L’attesa è ormai agli sgoccioli. Ubisoft ha svelato i gironi del Six Invitational 2026, che si disputerà a Parigi dal 2 al 12 febbraio.
Le 20 migliori squadre al mondo di Rainbow Six Siege X si contenderanno il titolo e una parte consistente del montepremi da 3 milioni di dollari, con le fasi finali dei playoff che andranno in scena davanti al pubblico dell’Adidas Arena.
Sedici team si sono qualificati tramite ranking globali o vincendo i rispettivi tornei regionali, mentre le ultime quattro formazioni – Project Zero, Black Dragons, Oxygen Esports e Daystar – hanno staccato il pass attraverso i Last Chance Qualifier.
Gironi e formato del Six Invitational 2026
Il torneo seguirà lo stesso formato dell’edizione precedente, partendo dalla Group Stage. Le 20 squadre sono state divise in quattro gruppi da cinque, con un girone all’italiana e match al meglio delle tre mappe. Il sistema di punteggio prevede:
- 2-0 = 4 punti
- 2-1 = 3 punti
- 1-2 = 1 punto
- 0-2 = 0 punti
Al termine della fase a gironi, l’ultima classificata di ogni gruppo sarà eliminata, mentre le prime quattro accederanno ai playoff.
A
- FearX
- M80
- Ninjas in Pyjamas
- Project Zero
- Weibo Gaming
B
- Daystar
- Elevate
- FURIA
- Team Falcons
- Wildcard
C
- Black Dragons
- Dplus
- FaZe Clan
- G2 Esports
- Shopify Rebellion
D
- ENTERPRISE Esports
- Fluxo W7M
- Oxygen Esports
- Spacestation Gaming
- Team Secret
Le 16 qualificate si affronteranno poi in un tabellone a doppia eliminazione, con match best-of-three e finale best-of-five.

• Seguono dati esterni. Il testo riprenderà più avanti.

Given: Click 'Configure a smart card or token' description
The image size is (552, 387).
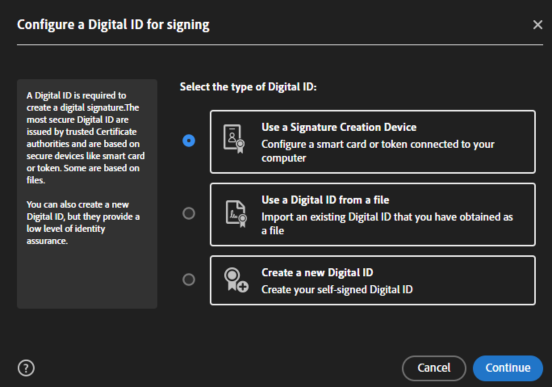Looking at the screenshot, I should click(378, 151).

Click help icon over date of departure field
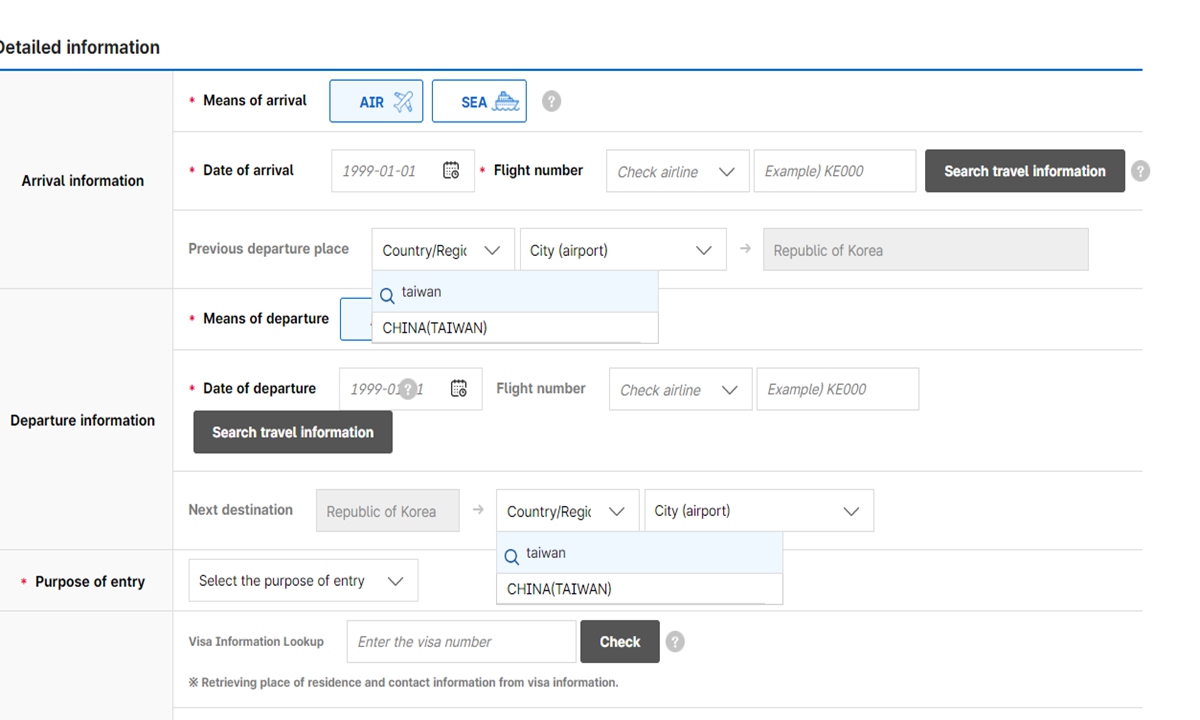tap(407, 389)
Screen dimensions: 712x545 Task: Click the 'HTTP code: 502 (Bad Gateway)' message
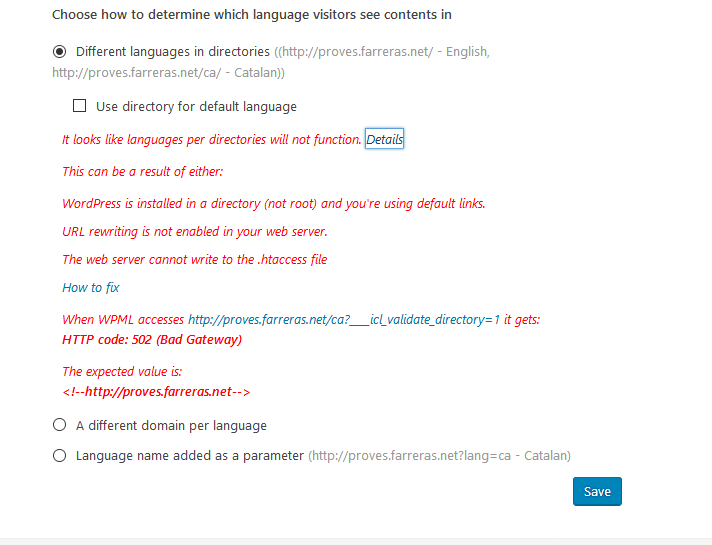tap(152, 340)
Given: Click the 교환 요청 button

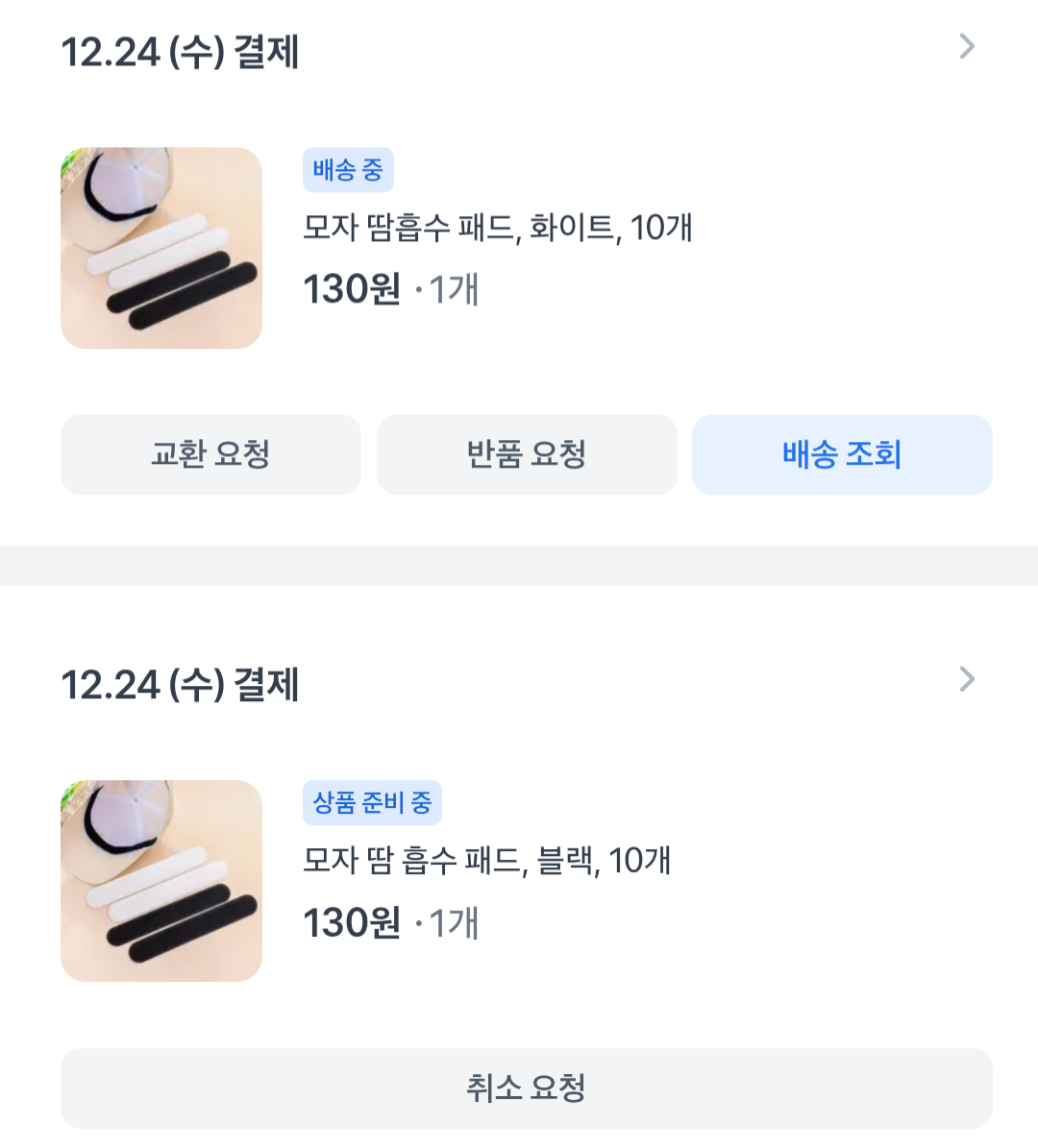Looking at the screenshot, I should click(x=210, y=454).
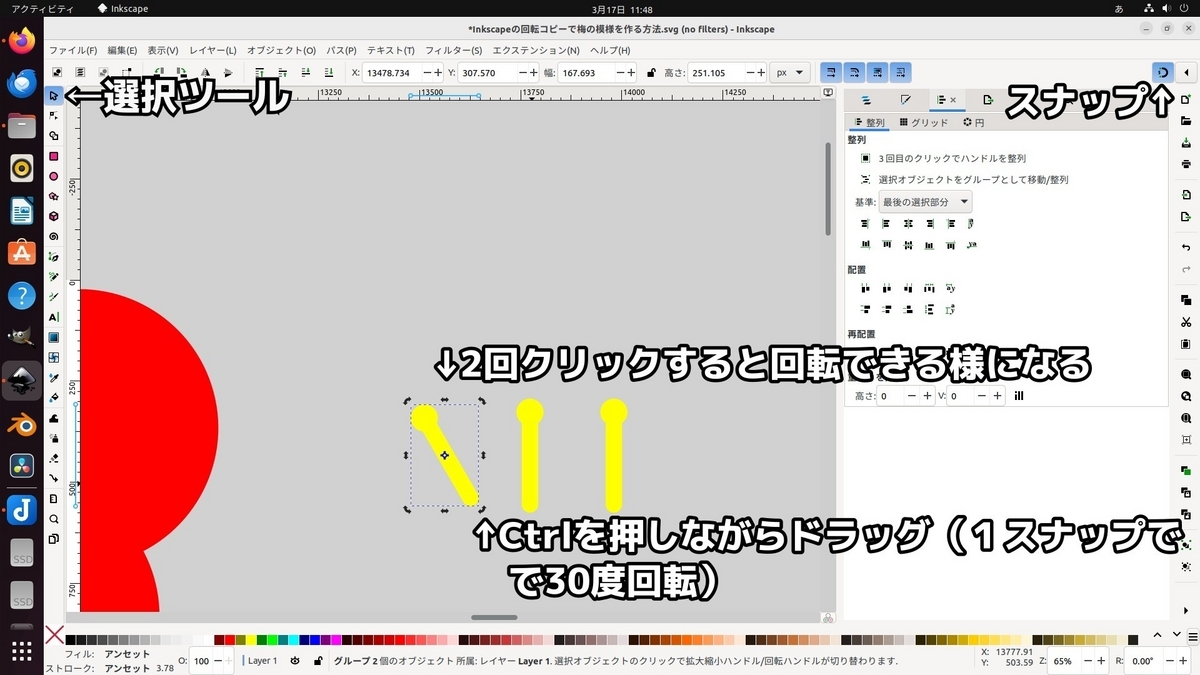Switch to the グリッド tab in the align panel
The width and height of the screenshot is (1200, 675).
(922, 122)
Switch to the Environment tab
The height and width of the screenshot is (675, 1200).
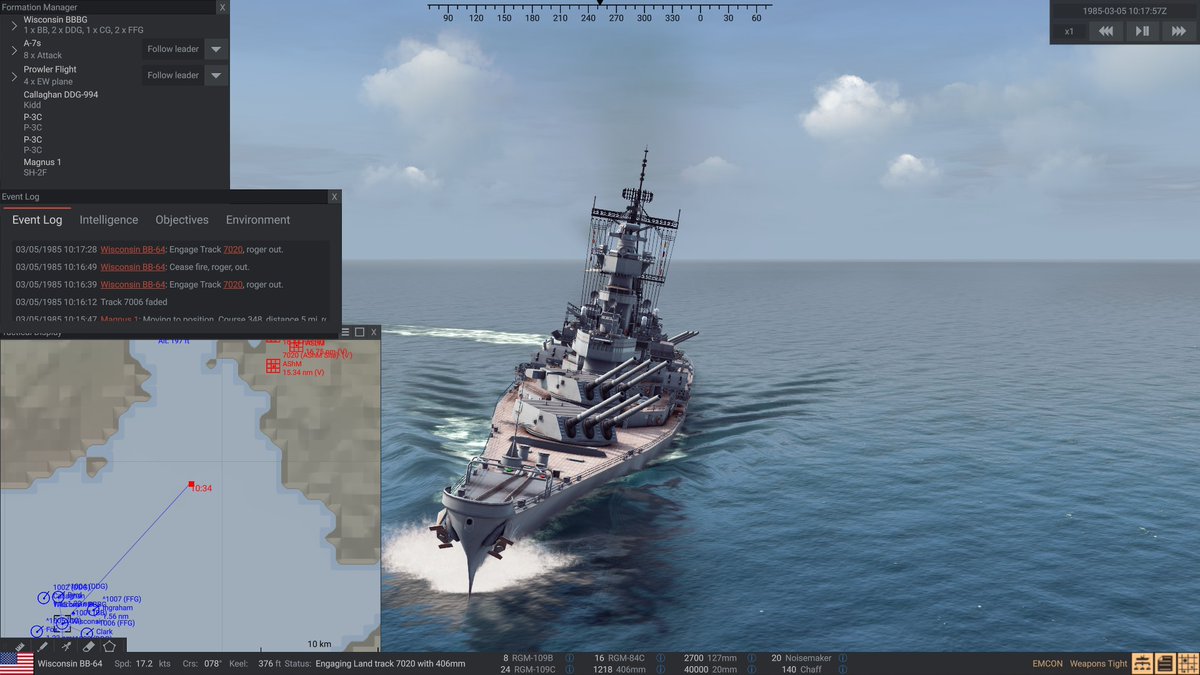(x=257, y=219)
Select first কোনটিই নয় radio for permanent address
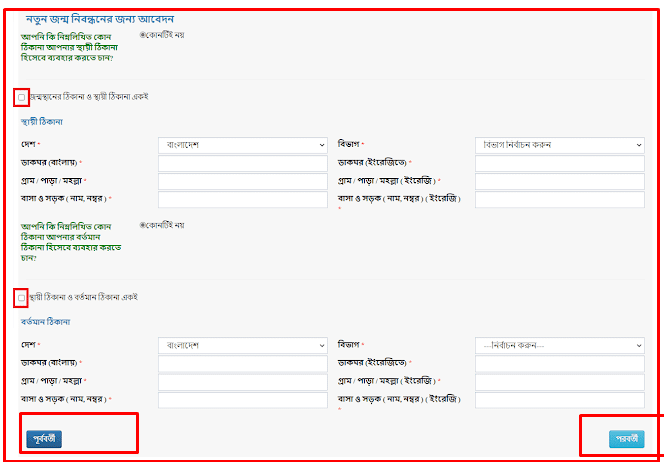Image resolution: width=664 pixels, height=462 pixels. point(143,35)
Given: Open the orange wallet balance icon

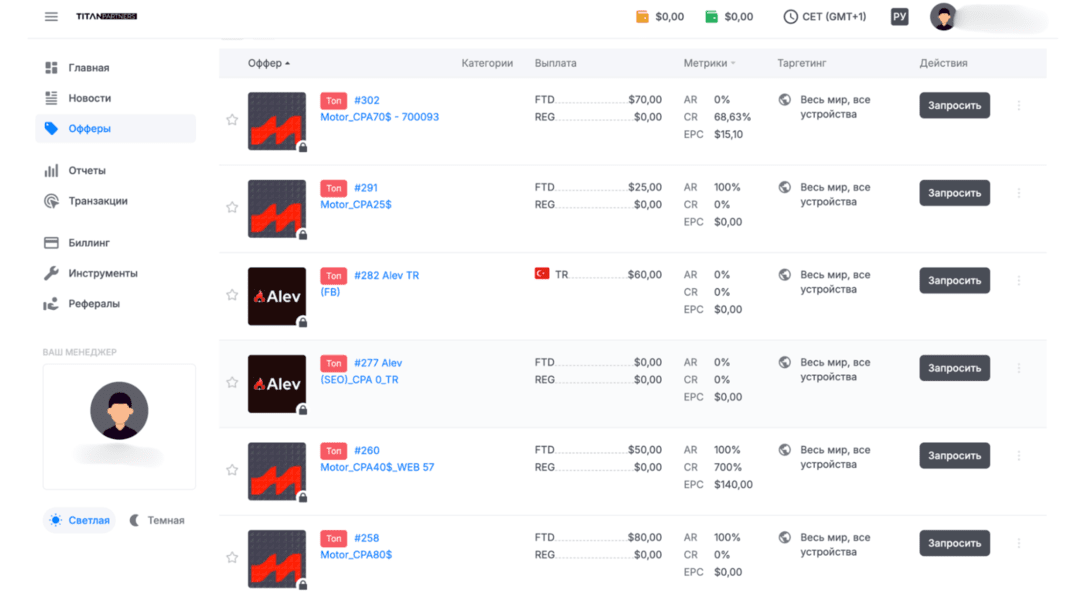Looking at the screenshot, I should pyautogui.click(x=640, y=16).
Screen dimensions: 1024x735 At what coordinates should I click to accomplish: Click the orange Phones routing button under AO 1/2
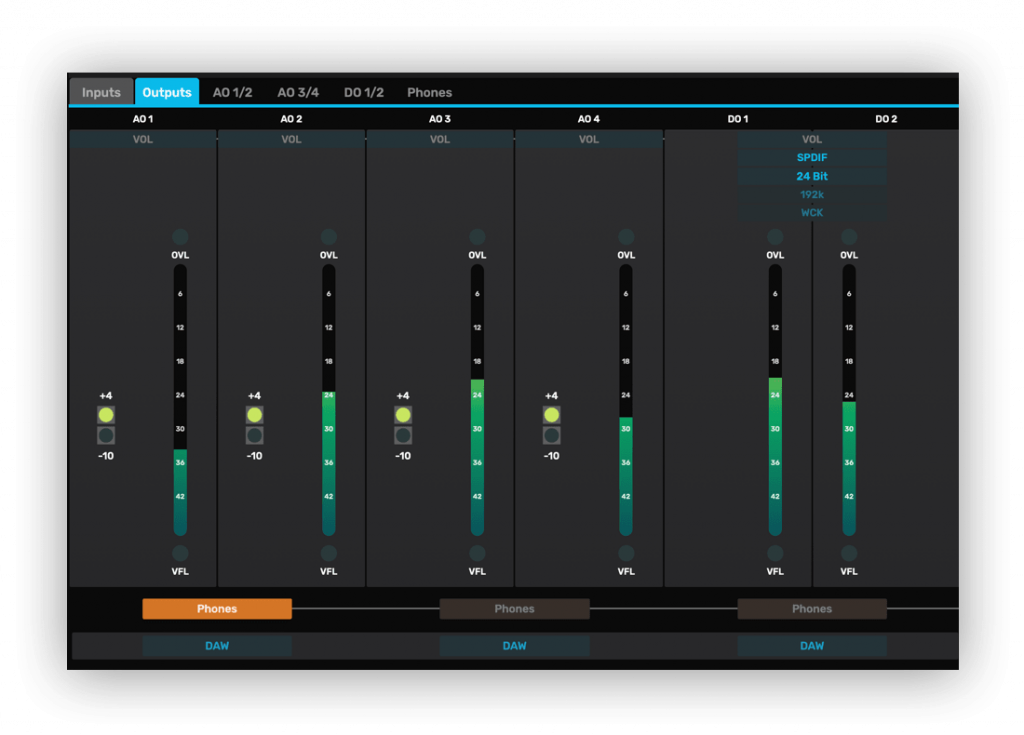tap(216, 608)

Le principali candidate al titolo
Tra le squadre più accreditate spiccano gli M80, campioni del BLAST R6 Major di Monaco, chiamati però a migliorare uno storico poco brillante al Six Invitational. I Team Falcons arrivano a Parigi forti di una continuità rara negli ultimi due anni e di numerose finali internazionali disputate. I FaZe Clan, invece, restano un punto di riferimento dopo il successo del 2025 e il recente titolo sudamericano. Attenzione anche ai G2 Esports, capaci di alternare fasi dominanti a cali improvvisi. Anche le brasiliane FURIA e Black Dragons spiccano tra le papabili.